En diálogo con el programa Buenas Tardes China, el fiscal general de Chubut, Carlos Díaz Mayer, aseguró que “hay en los medios un montón de cosas que no están en la realidad objetiva de la causa”. Lo dijo ante la consulta sobre versiones que involucran a ciudadanos israelíes y a miembros de comunidades mapuches. “Está totalmente descartado. Es lo más alejado de la realidad en la que vivimos”, insistió.

Previamente, el Ministerio de Seguridad de la Nación había difundido que “los indicios preliminares indican que estos delitos estarían vinculados a grupos terroristas autodenominados mapuches, con antecedentes de atentados contra la seguridad pública y la propiedad privada, bajo la modalidad de terrorismo ambiental”.
“Repudiamos los dichos tanto de la Ministra de Seguridad (reemplazante de Bulrrich) Alejandra Monteoliva como los del gobernador de Chubut, Ignacio Torres, quienes atribuyeron la culpabilidad del incendio originado en Patriada a ‘grupos terroristas autoproclamados mapuche’ hipótesis que fue descartada por el Fiscal Díaz Meyer. Ambos personajes pretenden disfrazar su desidia, culpando una vez más a integrantes del pueblo mapuche como los responsables de este voraz incendio que arrasó y podría continuar arrasando todo lo que encuentre a su paso, pese a los redoblados esfuerzos que realizan los combatientes, brigadistas, bomberos voluntarios y vecinos autoconvocados. Todos ellos arriesgando su vida por salvar lo que es de todos”, expresó la Coordinadora del Parlamento Mapuche de Río Negro mediante un comunicado.
Reclamo de brigadistas
En el marco de la lucha contra los incendios, trabajadores de distintos Parques Nacionales reclamaron al Gobierno nacional una mejora en sus condiciones laborales. “Nuestra situación es precaria y no tiene resolución hace mucho tiempo.
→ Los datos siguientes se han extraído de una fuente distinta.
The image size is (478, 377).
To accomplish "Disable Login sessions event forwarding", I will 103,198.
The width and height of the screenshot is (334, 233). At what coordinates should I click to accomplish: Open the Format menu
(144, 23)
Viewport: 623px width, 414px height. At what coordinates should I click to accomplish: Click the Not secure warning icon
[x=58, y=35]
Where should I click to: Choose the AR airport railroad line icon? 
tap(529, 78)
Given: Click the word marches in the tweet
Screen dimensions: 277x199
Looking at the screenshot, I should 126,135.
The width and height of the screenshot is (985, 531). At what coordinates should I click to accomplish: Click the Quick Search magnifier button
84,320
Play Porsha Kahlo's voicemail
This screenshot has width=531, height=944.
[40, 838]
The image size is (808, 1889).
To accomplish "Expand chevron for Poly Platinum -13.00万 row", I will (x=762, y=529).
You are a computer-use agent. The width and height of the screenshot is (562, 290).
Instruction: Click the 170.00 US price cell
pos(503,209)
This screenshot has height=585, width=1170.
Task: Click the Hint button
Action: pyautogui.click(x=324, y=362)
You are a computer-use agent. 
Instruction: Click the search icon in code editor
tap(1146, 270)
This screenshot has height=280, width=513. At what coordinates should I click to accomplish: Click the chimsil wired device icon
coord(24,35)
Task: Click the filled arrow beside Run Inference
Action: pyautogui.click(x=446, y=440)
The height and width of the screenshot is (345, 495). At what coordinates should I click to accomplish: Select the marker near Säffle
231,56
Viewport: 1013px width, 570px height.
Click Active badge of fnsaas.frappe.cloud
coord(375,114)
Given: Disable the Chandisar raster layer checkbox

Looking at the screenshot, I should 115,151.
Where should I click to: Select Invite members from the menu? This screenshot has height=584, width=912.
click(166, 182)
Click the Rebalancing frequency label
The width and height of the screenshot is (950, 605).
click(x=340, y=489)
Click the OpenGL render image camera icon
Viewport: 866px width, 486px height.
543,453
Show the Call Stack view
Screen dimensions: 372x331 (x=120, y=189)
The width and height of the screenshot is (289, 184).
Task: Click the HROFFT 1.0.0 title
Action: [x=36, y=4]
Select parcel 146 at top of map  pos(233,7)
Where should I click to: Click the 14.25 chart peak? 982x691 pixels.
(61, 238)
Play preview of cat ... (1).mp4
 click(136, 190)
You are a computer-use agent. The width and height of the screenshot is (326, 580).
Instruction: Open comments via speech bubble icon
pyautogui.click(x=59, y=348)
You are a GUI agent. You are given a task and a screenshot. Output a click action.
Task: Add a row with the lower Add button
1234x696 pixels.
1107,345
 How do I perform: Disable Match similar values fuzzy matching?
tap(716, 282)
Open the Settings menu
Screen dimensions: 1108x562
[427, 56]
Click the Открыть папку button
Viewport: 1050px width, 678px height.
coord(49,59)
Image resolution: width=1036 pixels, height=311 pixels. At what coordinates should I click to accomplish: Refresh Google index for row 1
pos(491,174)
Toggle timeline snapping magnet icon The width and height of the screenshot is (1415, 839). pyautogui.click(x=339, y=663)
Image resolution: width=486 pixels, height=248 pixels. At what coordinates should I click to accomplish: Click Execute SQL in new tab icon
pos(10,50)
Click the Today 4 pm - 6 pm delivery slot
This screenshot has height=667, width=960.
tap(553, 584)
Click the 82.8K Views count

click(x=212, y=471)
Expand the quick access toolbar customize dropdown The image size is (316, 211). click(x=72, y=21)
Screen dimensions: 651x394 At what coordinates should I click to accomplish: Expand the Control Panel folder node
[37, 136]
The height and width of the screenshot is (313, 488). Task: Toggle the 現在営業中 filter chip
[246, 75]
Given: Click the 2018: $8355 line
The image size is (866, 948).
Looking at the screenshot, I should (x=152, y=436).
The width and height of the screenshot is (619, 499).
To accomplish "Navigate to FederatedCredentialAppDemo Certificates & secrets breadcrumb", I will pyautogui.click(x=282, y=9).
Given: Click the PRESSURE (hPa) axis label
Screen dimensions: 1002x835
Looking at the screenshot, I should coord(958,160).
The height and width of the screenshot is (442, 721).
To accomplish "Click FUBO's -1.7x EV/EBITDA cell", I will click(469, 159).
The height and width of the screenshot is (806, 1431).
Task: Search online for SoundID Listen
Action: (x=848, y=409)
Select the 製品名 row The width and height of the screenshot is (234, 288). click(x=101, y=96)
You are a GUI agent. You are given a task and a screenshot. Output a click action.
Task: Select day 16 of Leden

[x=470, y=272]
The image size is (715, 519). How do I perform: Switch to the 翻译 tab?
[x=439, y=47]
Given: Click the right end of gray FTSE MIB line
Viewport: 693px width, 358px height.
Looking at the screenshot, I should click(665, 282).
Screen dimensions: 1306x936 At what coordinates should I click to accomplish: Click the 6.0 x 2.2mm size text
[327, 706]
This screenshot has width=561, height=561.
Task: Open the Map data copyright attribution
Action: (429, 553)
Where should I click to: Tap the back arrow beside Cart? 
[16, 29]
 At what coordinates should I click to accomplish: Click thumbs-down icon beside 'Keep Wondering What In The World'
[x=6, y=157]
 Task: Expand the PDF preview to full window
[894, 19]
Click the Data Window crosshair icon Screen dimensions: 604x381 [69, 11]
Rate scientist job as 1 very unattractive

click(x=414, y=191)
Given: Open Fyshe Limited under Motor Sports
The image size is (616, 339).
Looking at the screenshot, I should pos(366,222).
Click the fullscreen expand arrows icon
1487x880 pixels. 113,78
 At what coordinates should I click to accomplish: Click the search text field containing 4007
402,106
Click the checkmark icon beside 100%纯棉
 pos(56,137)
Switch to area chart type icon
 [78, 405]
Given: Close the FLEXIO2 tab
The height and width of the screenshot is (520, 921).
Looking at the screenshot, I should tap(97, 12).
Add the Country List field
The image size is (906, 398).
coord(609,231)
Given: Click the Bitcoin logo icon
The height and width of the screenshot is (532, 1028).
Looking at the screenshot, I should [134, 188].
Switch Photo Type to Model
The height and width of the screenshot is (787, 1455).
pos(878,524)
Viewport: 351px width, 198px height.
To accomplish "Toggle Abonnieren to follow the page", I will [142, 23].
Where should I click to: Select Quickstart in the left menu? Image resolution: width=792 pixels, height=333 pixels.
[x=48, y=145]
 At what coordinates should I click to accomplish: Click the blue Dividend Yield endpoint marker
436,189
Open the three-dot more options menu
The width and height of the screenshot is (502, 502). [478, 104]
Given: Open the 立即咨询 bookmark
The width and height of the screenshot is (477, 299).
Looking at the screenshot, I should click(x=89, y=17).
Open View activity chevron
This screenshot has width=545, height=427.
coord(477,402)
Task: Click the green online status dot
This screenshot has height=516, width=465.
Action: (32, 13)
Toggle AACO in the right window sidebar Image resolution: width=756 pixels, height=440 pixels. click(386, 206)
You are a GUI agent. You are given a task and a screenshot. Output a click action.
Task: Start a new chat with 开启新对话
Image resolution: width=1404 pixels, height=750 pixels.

Estamos pidiendo lo esencial: un salario digno, una planta permanente y una jubilación acorde. Necesitamos las respuestas de manera urgente”, exclamaron en un video que publicó el brigadista del Parque Nacional Nahuel Huapi Fabian Lagos.
Como ya informó este diario, el Gobierno Nacional redujo la cantidad de brigadistas, a quienes les paga 850 mil pesos mediante contratos basura de tres meses.